Così le aziende hanno aggirato il blocco dei licenziamenti

Giorgia Bonamoneta

19/09/2021

Il blocco dei licenziamenti è stato un vero e proprio “blocco”? Secondo i dati dell’Inps qualcosa non quadra: sono circa +20 mila (+67%) i licenziamenti per motivi disciplinari del 2021.

Così le aziende hanno aggirato il blocco dei licenziamenti

Una delle tante conseguenze gravi della pandemia è sicuramente l’impatto che questa ha avuto sul settore del lavoro. Sono molteplici i modi nei quali ha influito negativamente, tanto a livello generale quanto individuale.

Perché sì, possiamo parlare di economia su larga scala, di ripresa in percentuali, ma nel concreto durante questi lunghi mesi di crisi sanitaria i numeri sulla disoccupazione sono stati preoccupanti. E i decreti contro i licenziamenti, la cassa integrazione agevolata e via dicendo?

A tutto c’è “rimedio”. Infatti sembra che il numero di licenziamenti dovuti per motivi disciplinari siano stati oltre 60 mila (+67%), un numero maggiore dello scorso anno e di quello prima ancora. Si può essere prudenti e dire che il numero in aumento non sia dovuto al tentativo di sviare il blocco dei licenziamenti, ma soprattutto nelle piccole realtà questa è una regola già cementata da tempo.

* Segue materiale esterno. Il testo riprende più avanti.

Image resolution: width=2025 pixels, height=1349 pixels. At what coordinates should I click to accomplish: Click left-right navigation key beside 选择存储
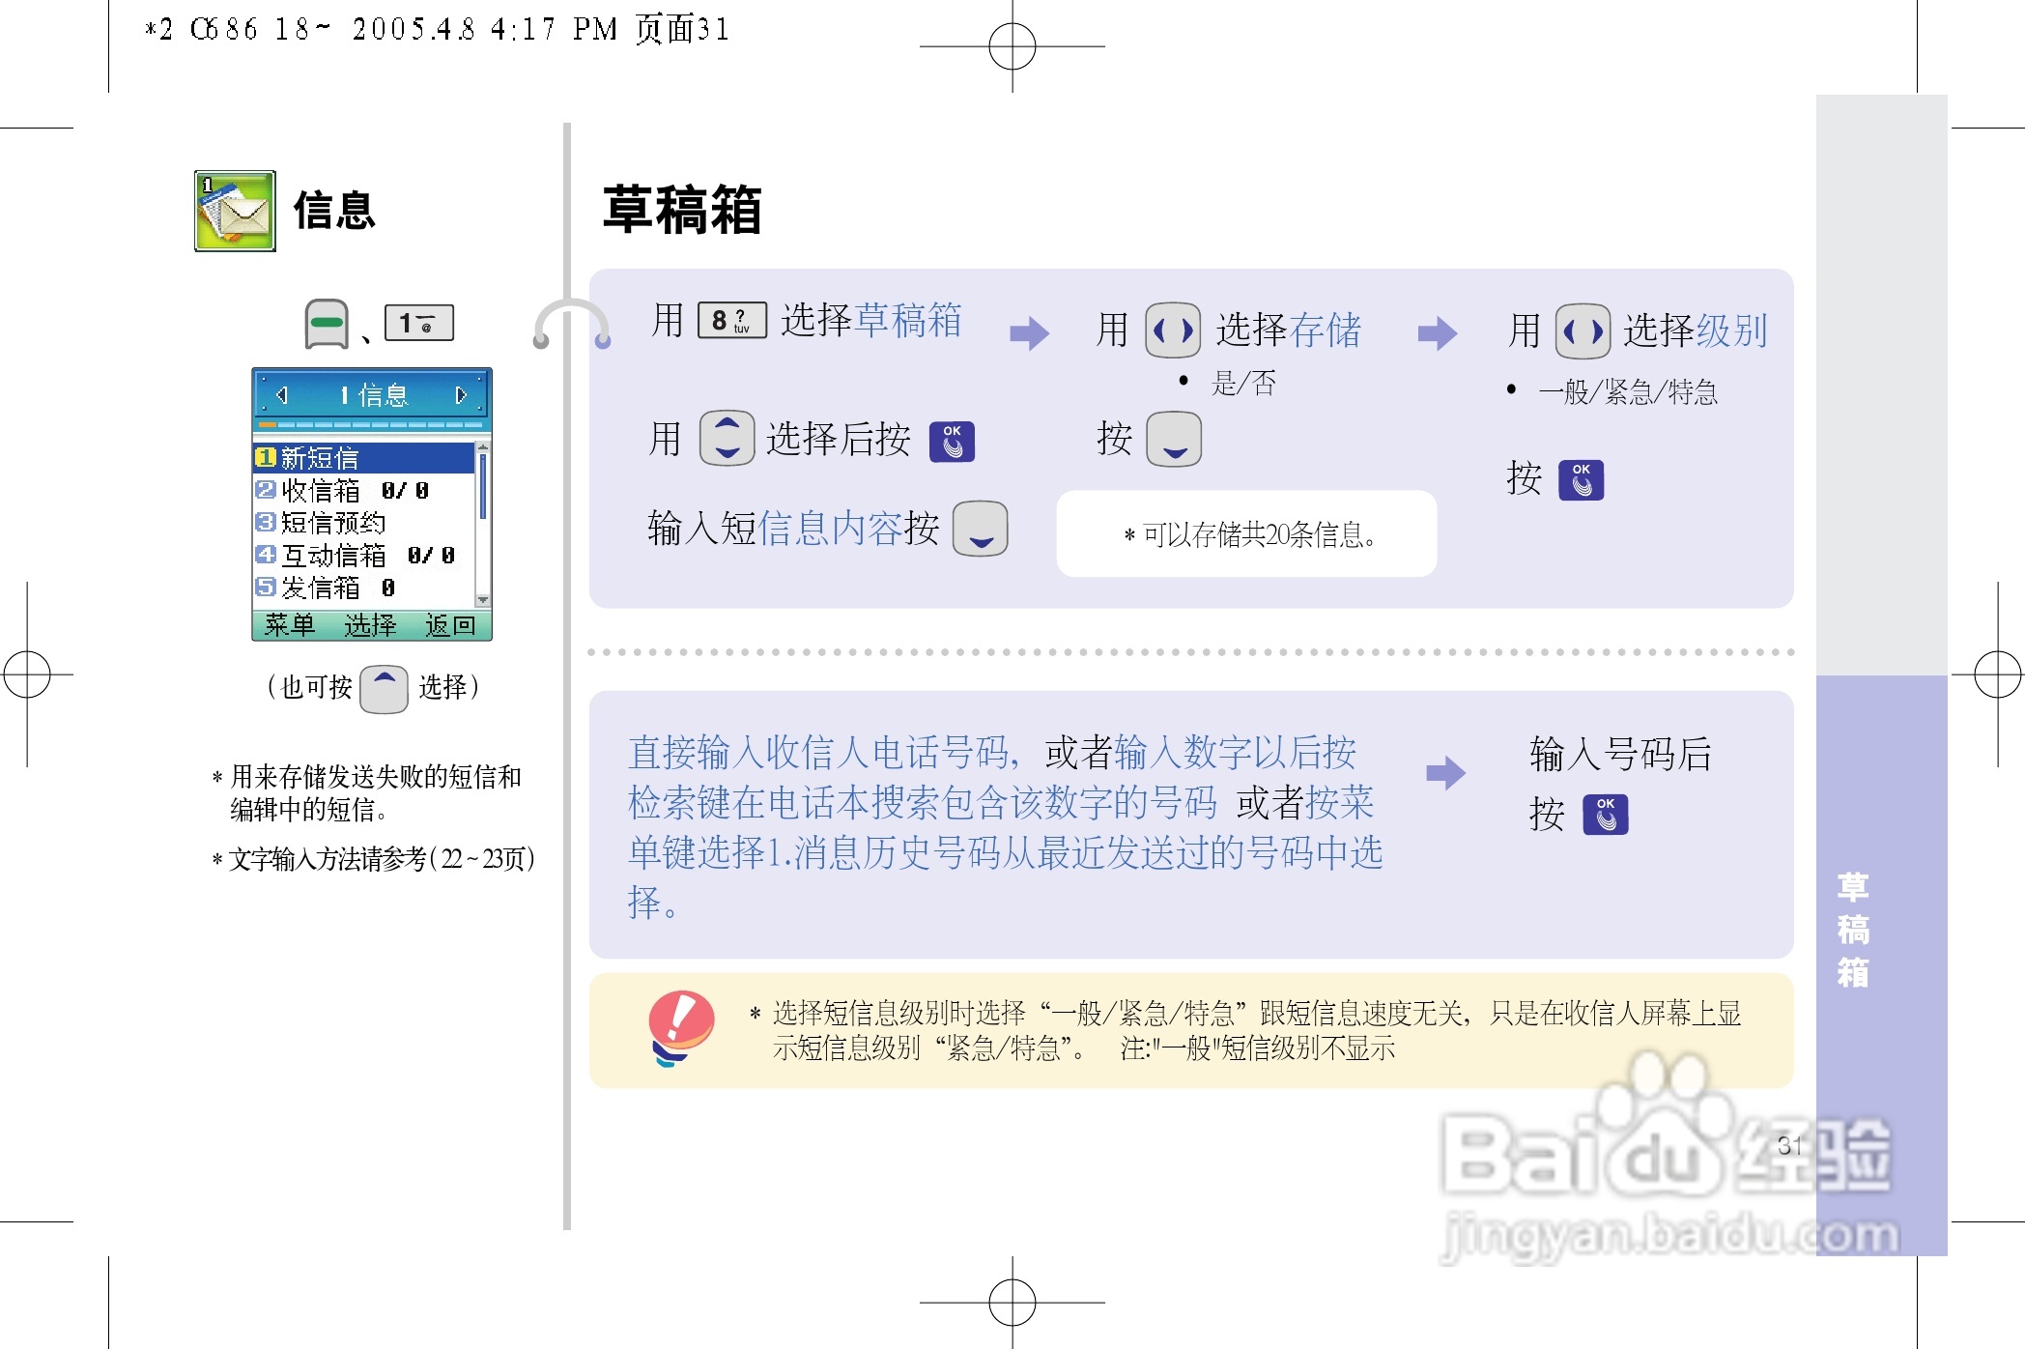(1173, 330)
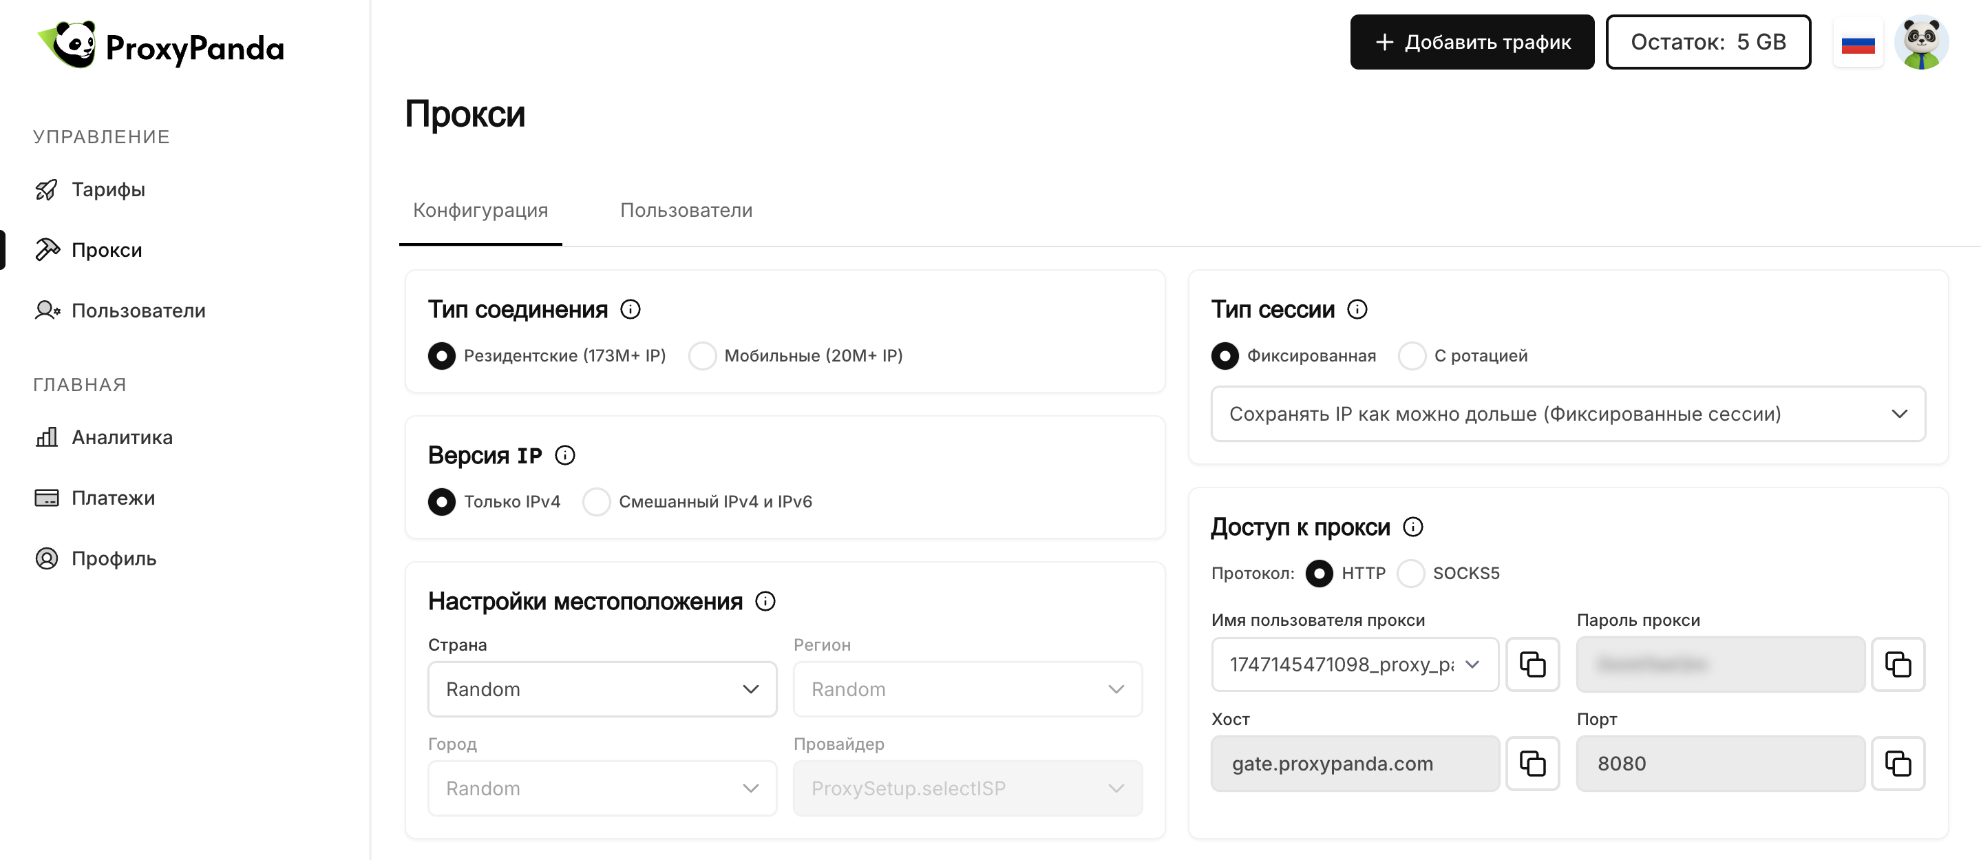This screenshot has width=1981, height=860.
Task: Click the Остаток: 5 GB button
Action: 1707,42
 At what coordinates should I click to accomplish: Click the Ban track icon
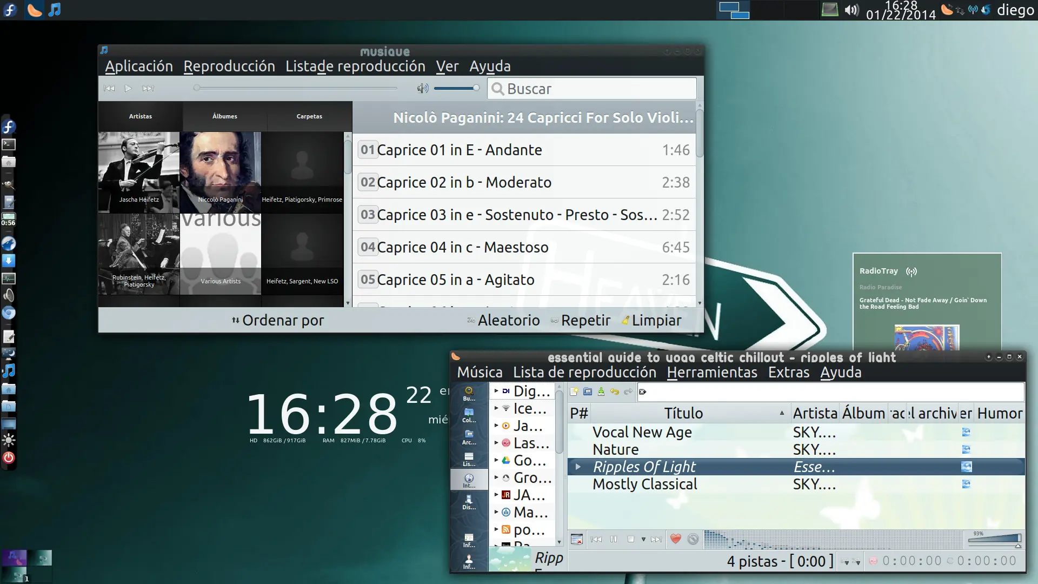point(693,539)
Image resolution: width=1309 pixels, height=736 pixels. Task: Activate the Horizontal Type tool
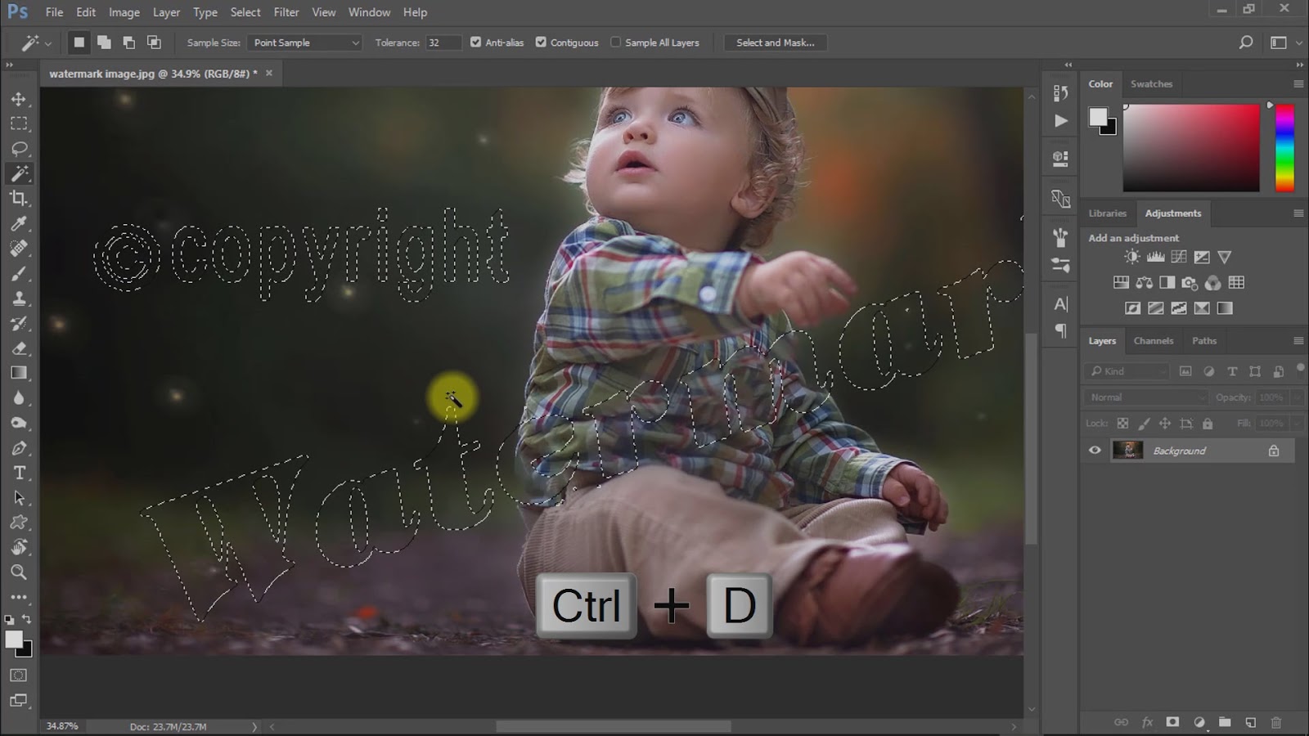tap(18, 473)
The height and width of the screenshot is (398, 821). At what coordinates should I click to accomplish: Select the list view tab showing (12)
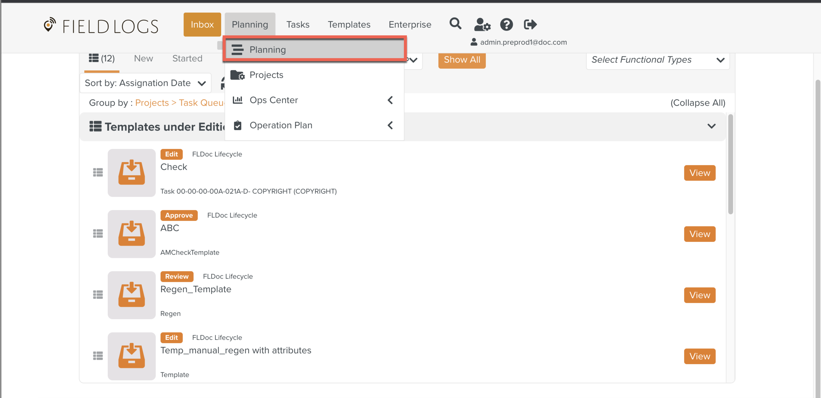pos(102,59)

Il blocco dei licenziamenti all’inizio della pandemia

Il blocco dei licenziamenti è stato uno strumento per garantire i posti di lavoro in un periodo, tutt’ora in corso, nel quale la stabilità è decisamente precaria ed è determinata da numeri di casi di positività dettati ogni sera dalla televisione. Con la campagna di vaccinazione sembra impossibile immaginare un nuovo lockdown, ma non è sempre stato così.

Pensiamo ai primi mesi di pandemia, all’ignoranza sul virus e ai limiti imposti per impedirne la diffusione: i locali commerciali di ogni natura chiusi, tranne quelli dei beni di prima necessità.

Per rimediare alla perdita, il Governo argirò il dramma dei licenziamenti con un blocco, blocco rimasto attivo a lungo e oggi ancora attivo per determinate categorie più a rischio.

Si può aggirare il blocco dei licenziamenti?

Nel corso dei mesi però sono state molte le storie dei vari raggiri al blocco dei licenziamenti, a partire da casse integrazioni “farlocche” - cioè il dipendente andava a lavoro, ma veniva pagato dallo strumento dello Stato -, buste paga interamente composte da giorni di malattia, assenze e ferie e molto altro.

Un altro metodo - questo non vuole essere una guida - sembra però essere stato il più utilizzato: il licenziamento per giusta causa. Come? Le aziende, i datori di lavoro, d’accordo o meno con il dipendente, spedivano lettere di richiamo disciplinare.

Basta anche un solo richiamo al quale non si risponde entro 5 giorni per andare incontro a un licenziamento per giusta causa. L’avvocato del lavoro Vincenzo Martino ha raccontato di aver visto molti di questi “licenziamenti forzati” negli ultimi mesi.

La risposta è sì, il blocco dei licenziamenti può essere raggirato e non è neanche così difficile, soprattutto perché sembra che ci sia intenzione da parte del dipendente di accettare questo finale lavorativo. Perché? Per prendere la disoccupazione ovviamente.

Licenziamento per giusta causa e NASpI

Non tutti i dipendenti conoscono i propri diritti, soprattutto quelli aggiornati. Infatti si pensa ancora, e a torto, che con un licenziamento per motivi disciplinari non si abbia il diritto alla disoccupazione. In realtà la NASpI è concessa a tutti i lavoratori in presenza di stato di disoccupazione involontaria con almeno 13 settimane di contributi nei 4 anni precedenti.

Stesso discorso, forse ancora più semplice da immaginare e quindi spiegare, è la disoccupazione in caso di dimissioni per giusta causa. Il motivo è evidente: se non ci sono i presupposti per proseguire, le dimissioni per giusta causa sono da considerare come perdita di lavoro involontaria.